Enum and lifetime

Hello there!

How to get this code compile?

 pub enum Foo<'a, Operation> {
     A0 { str: String, data: &'a Operation },
     A1 { str: String },
 }
 
 fn main() {
     let arr= vec![0, 1, 2];
     let a0 = Foo::A0{str: "arr".to_owned(), data: &arr};
     let a1 = Foo::<'_, ()>::A1{str: "no_arr".to_owned()};
 }

Got error:

error[E0109]: lifetime arguments are not allowed for this type
  --> main\src\main.rs:76:29
   |
76 |     let a1 = Foo::<'_, ()>::A1{str: "no_arr".to_owned()};
   |                             ^^ lifetime argument not allowed

Ok, lifetime not allowed:

pub enum Foo<'a, Operation> {
    A0 { str: String, data: &'a Operation },
    A1 { str: String },
}

fn main() {
    let arr= vec![0, 1, 2];
    let a0 = Foo::A0{str: "arr".to_owned(), data: &arr};
    let a1 = Foo::A1{str: "no_arr".to_owned()};
}

Got error:

error[E0282]: type annotations needed for `Foo<'_, Operation>`
  --> main\src\main.rs:76:14
   |
76 |     let a1 = Foo::A1{str: "no_arr".to_owned()};
   |         --   ^^^^^^^ cannot infer type for type parameter `Operation` declared on the enum `Foo`
   |         |
   |         consider giving `a1` the explicit type `Foo<'_, Operation>`, where the type parameter `Operation` is specified

But if we use tuples everything fine:

 pub enum Foo<'a, Operation> {
     A0(String, &'a Operation),
     A1(String),
 }
 
 fn main() {
     let arr= vec![0, 1, 2];
     let a0 = Foo::A0("arr".to_owned(), &arr);
     let a1 = Foo::<'_, ()>::A1("no_arr".to_owned());
 }
1 Like

Workaround:

pub enum Foo<'a, Operation> {
    A0 { str: String, data: &'a Operation },
    A1 { str: String },
}

type Bar<'a> = Foo<'a, ()>;

fn main() {
    let arr= vec![0, 1, 2];
    let a0 = Foo::A0{str: "arr".to_owned(), data: &arr};
    let a1 = Bar::<'_>::A1{str: "no_arr".to_owned()};
}

So yeah, the type of the enum is Foo<'a, Operation>, even for a variant that uses neither the type nor the reference.

Same thing can happen when you do

let option = None;

Generally the compiler will infer the type from how you later use the variable, but if there is no use, especially while you are still writing the code, it will complain that it doesn't know what type option is as Option<T> is generic.

So in your case the actual type does matter if you want to put your Foo in a vector of Foo, because they will all have to be the same type. For now I would write:

let a1: Foo<()> = Foo::A1{str: "no_arr".to_owned()};

I find it slightly more convenient than the turbofish.

But if you later use it in a place that allows the compiler to infer the type, you won't need the type annotation anymore: Playground. Note that in the playground usize also causes type inference, as the integers in the Vec could have been some other type. Note quite sure why the compiler doesn't complain about those. Apparently there is a default for integers: i32... and for floats: f64.

But I can write this:

let option = Option::<()>::None;

And my workaround working fine.

FWIW, you can even write None::<()> :slightly_smiling_face:

It does work with Foo::A1::<'_, ()> (playground), so perhaps it's a compiler bug.

You never write lifetime annotations in constructors. This would work :

Foo::A1::<()> {
    str: "no_arr".to_owned(),
}

**AVAILABLE DATA**
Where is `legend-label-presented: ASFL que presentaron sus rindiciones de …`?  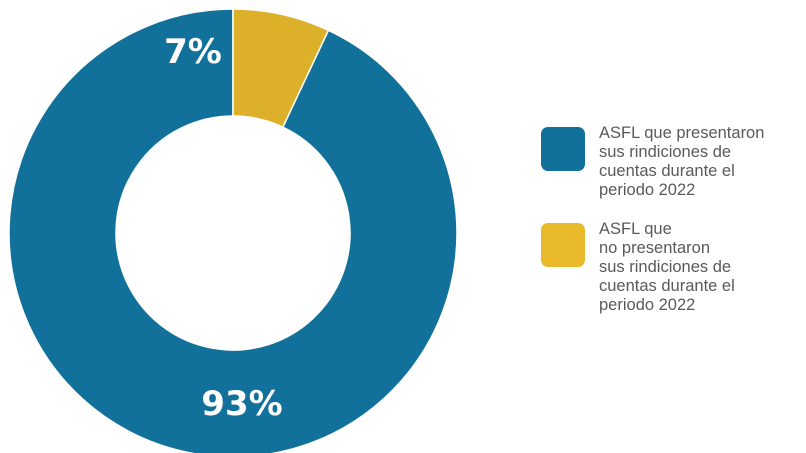
legend-label-presented: ASFL que presentaron sus rindiciones de … is located at coordinates (682, 162).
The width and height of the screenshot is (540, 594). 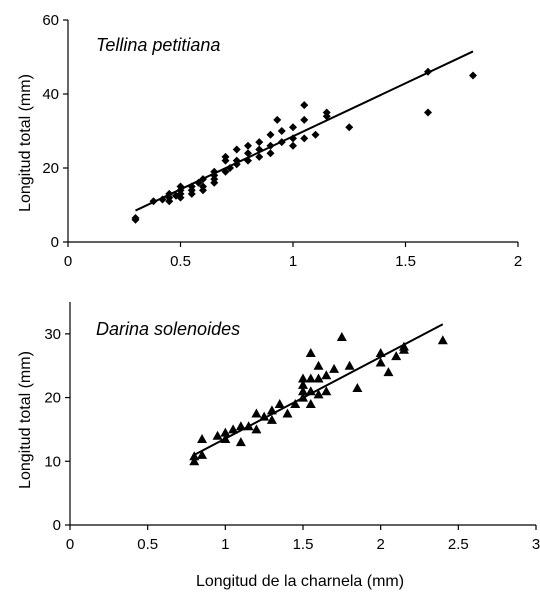 I want to click on panel-title: Tellina petitiana, so click(x=158, y=45).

**ACTIVITIES**
1 - Return the passage of the thread on enum lifetimes between "Generally the compiler" and "than the turbofish.", inclusive.
2 - According to the thread on enum lifetimes, why does the compiler complain about a line such as `let option = None;`? Answer in one to three sentences.
The data has no connection to the thread on enum lifetimes.

**RESULTS FOR THE EXERCISE**
1 -
Generally the compiler will infer the type from how you later use the variable, but if there is no use, especially while you are still writing the code, it will complain that it doesn't know what type option is as Option<T> is generic.

So in your case the actual type does matter if you want to put your Foo in a vector of Foo, because they will all have to be the same type. For now I would write:

let a1: Foo<()> = Foo::A1{str: "no_arr".to_owned()};

I find it slightly more convenient than the turbofish.

2 - The compiler usually infers a variable's type from how the variable is used later. If there is no such use, it cannot tell what type `option` is, because `Option<T>` is generic.